» Exercise brief: A faithful, word-for-word transcription of all the data is what is needed.

Start of Study material

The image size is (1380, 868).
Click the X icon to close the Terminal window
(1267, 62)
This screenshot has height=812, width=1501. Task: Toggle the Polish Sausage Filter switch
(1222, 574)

End of Study material

» Reply to the exercise:
The image size is (1380, 868).
Click the X icon to close the Terminal window
(1267, 62)
This screenshot has height=812, width=1501. Task: Toggle the Polish Sausage Filter switch
(1222, 574)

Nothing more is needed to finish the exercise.